I, unlike the taxi driver and the police officers, had the whole rest of my work day destroyed. I could focus. I could not stop shaking six hours later. Deadlines were missed, clients were angered. Because I—as a young 100 pound woman, was terrified at this sweaty, cursing, odoriferous man threatening to “drag you out of my cab asshole!” Because I, as a refugee from Idi Amin’s Uganda still am reeling from horrors of police brutality and violence. And, just like then, the law chose to protect the aggressor, not the victim. No mention of the fear I am experiencing because of the PST triggered by being assaulted and attacked by men before. And the fact that the reason I was seeing the doctor in the first place was because of being dragged, half in, half out of a cab for two city blocks in New York City by another taxi driver who took off as soon as I got in because he didn’t want to drive a Black in his car.
My first memory of race in Los Angeles is being with my father, in a store, in Beverly Hills. He was buying me a dress for my junior high graduation. He was proud because I had finished junior high in one year. We went into a store. They told us to leave. They did not want Blacks there.

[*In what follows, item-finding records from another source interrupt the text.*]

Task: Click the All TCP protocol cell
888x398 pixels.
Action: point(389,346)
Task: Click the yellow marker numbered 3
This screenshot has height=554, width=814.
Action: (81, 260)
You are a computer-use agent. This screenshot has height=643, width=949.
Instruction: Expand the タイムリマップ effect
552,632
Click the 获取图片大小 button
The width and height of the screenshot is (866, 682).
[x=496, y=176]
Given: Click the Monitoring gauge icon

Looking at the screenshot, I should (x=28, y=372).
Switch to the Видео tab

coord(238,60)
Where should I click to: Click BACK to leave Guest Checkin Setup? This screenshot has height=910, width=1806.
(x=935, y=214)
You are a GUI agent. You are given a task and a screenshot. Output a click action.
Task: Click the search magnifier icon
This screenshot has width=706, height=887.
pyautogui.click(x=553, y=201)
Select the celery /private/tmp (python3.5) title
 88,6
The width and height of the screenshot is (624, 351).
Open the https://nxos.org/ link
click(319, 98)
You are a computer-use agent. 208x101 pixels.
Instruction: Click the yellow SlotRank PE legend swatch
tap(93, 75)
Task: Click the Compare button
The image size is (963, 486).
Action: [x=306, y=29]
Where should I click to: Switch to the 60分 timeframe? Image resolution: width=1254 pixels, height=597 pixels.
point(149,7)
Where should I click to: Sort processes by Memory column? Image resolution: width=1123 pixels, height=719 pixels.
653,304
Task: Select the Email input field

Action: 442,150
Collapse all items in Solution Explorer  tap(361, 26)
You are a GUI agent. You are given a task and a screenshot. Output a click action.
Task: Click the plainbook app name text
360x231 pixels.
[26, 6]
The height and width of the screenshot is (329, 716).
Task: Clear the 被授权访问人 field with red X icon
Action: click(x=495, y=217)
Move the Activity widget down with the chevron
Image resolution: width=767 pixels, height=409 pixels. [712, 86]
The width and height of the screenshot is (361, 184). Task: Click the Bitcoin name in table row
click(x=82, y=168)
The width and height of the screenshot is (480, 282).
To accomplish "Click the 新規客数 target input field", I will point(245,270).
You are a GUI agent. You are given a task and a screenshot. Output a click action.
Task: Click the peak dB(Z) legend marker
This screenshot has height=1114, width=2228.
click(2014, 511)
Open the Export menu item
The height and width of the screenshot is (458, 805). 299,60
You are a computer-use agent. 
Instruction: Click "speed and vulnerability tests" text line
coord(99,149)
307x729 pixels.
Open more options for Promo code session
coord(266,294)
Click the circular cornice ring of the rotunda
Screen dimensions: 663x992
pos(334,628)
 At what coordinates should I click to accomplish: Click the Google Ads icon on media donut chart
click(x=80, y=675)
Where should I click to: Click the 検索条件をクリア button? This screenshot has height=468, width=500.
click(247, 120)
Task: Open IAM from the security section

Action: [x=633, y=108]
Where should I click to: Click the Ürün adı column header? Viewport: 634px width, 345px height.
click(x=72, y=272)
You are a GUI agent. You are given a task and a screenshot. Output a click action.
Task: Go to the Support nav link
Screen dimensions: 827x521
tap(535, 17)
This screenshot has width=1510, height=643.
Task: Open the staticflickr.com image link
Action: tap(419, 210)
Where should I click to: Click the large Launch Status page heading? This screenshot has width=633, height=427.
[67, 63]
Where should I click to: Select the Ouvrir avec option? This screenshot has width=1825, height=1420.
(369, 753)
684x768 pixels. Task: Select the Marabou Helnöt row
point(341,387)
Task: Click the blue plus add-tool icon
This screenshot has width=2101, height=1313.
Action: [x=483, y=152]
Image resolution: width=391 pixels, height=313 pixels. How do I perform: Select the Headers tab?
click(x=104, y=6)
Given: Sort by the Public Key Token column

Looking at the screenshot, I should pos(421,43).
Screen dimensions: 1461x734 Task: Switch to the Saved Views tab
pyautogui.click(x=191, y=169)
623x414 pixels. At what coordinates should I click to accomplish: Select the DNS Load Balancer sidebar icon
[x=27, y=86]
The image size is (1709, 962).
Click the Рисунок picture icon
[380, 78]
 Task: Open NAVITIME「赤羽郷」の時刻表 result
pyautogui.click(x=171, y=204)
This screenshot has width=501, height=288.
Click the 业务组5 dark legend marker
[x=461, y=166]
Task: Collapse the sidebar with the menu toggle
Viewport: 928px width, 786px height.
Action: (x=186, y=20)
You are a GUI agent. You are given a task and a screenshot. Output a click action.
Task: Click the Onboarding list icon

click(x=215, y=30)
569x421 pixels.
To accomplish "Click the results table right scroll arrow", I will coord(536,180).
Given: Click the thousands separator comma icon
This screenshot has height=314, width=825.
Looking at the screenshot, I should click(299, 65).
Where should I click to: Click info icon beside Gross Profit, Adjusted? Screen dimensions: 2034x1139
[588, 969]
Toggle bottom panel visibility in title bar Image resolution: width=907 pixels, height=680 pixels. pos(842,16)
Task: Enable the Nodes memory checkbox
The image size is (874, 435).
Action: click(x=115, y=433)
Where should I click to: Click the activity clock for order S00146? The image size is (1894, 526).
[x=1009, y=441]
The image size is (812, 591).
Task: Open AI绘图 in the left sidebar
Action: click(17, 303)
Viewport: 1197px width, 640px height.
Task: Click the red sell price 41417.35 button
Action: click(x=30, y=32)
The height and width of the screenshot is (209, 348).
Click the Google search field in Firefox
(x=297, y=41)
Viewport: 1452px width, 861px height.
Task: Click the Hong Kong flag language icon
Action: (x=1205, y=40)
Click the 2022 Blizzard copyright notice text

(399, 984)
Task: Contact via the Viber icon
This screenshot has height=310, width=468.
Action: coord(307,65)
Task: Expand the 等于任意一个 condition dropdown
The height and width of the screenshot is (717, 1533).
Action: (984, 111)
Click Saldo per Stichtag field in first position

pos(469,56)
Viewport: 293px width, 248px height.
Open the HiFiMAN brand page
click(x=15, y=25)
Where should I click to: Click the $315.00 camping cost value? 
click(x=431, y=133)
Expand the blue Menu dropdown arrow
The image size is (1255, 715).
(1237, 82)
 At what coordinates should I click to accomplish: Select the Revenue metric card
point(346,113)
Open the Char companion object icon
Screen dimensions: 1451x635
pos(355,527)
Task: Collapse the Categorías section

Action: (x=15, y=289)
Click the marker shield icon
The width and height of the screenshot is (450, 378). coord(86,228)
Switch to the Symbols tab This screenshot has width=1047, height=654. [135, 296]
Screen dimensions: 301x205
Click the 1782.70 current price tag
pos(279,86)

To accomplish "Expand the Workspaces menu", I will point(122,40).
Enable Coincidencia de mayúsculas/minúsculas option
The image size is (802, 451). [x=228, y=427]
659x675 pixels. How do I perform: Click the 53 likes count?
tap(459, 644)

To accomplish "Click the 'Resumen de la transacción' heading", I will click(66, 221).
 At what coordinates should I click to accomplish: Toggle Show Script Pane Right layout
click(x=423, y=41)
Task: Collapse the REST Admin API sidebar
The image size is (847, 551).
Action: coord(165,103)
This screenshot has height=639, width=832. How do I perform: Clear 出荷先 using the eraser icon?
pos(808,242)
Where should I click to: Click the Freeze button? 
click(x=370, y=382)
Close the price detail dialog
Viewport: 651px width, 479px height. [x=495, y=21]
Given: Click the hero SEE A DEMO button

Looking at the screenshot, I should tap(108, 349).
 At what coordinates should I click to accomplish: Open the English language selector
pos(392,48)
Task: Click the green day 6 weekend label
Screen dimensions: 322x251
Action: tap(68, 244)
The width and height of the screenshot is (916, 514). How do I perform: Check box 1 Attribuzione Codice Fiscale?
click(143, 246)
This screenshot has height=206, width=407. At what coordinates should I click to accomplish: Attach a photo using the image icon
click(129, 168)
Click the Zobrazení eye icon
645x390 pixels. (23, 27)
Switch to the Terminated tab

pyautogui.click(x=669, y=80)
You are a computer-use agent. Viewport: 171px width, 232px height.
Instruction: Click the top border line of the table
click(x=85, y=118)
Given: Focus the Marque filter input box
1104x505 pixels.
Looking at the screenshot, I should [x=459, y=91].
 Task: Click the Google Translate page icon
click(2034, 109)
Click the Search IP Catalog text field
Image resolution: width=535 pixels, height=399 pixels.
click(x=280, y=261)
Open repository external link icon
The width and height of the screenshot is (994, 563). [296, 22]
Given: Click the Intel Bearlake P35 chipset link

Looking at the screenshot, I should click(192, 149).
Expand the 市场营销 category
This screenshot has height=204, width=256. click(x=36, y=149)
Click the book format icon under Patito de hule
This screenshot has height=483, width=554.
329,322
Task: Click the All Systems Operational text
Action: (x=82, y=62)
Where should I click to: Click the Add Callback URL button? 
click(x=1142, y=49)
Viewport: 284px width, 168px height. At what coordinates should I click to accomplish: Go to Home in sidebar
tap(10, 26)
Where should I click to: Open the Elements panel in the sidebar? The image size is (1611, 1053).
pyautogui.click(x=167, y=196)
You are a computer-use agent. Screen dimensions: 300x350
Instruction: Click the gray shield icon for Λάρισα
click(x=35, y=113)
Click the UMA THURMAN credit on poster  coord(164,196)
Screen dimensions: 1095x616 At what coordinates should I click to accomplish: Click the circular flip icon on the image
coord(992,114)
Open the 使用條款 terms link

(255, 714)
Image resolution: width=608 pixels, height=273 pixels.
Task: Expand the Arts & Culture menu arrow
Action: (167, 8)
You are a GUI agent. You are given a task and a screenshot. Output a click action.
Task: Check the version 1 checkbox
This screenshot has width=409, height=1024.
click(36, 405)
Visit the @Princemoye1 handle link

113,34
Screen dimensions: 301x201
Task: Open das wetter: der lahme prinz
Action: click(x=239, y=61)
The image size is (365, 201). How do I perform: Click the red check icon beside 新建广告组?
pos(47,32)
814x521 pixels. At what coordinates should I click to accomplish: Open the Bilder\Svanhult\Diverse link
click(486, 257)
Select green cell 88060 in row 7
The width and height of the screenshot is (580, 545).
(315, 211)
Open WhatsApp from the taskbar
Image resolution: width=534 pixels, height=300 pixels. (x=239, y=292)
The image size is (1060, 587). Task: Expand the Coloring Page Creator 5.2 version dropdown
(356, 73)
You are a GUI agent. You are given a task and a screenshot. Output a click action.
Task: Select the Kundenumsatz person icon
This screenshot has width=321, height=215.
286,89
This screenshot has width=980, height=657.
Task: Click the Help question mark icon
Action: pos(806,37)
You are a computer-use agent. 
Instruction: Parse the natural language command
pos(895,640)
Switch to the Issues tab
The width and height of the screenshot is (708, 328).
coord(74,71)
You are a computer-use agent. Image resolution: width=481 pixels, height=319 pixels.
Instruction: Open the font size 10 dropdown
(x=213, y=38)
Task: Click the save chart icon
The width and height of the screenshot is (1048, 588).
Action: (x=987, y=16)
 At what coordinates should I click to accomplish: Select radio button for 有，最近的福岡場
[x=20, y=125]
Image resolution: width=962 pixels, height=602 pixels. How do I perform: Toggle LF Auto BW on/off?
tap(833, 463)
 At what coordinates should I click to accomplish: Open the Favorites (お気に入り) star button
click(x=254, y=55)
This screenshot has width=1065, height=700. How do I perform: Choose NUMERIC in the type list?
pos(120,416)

I had missed my father’s experience because my focus was on the fifty year old white man who was attempting to grope my 12 year old post-puberty Black ass while my father was being detained by security. Then, I was more scared for myself and my sisters—with me, as with all Black women, there was an element of fundamental attraction to our bodies in rhe desiring of white men that makes the racism we experience a different kind of ugliness—there is a sense of sexual entitlement to our bodies based on white privilege and the legacy of slavery…the eroticization of us on a physical level, for the animalistic raw thrill of sex—the darker the berry the sweeter the juice, once you go black you don’t go back, etc… expendability. The use, for sex and pleasure, but never commitment.
But as I grew up, my thoughts were less on the continued exploitation of the black female body and more about what my father’s experience must have been like. What my brother’s experience must have been like. I realized I was more scared for them because racism would always try to jail and kill and destroy them that way.
And now, again in Los Angeles, echoing so loudly is this message…Imagine, on an hourly, daily, basis every year traumatic painful experiences with people who have no reason to hate you find a way to treat you with the utmost derision, contempt, condescension, violence, and hate.
To be told you do not matter.
To have to fight to be seen as a person.
To have to fight to be treated like a person.
The unendurable pressure. The psychological weight. The physical exhaustion. The destruction of the spirit, to wither and die.
How difficult this was when a child, here, to withstand this pressure when I did not yet know to see what was actually going on. That I did not need to believe the authority figures and these voices to internalize self-hate and lack of self-worth. That I could believe myself. Believe in myself.
That is the freedom and space that living in NYC gave me as an African American woman. I did not have to fight to defend my existence every second of every day that I was outside of my house. People did not see Black first. They saw a woman, a writer, a professor, a student, a friend. Sometimes simply Hope. I could breathe. I could live. I could truly find myself, outside preconceived notions of who I should be/act like and how awfully I was treated. I could create.
I could simply be, a human being. Nothing more. Nothing less.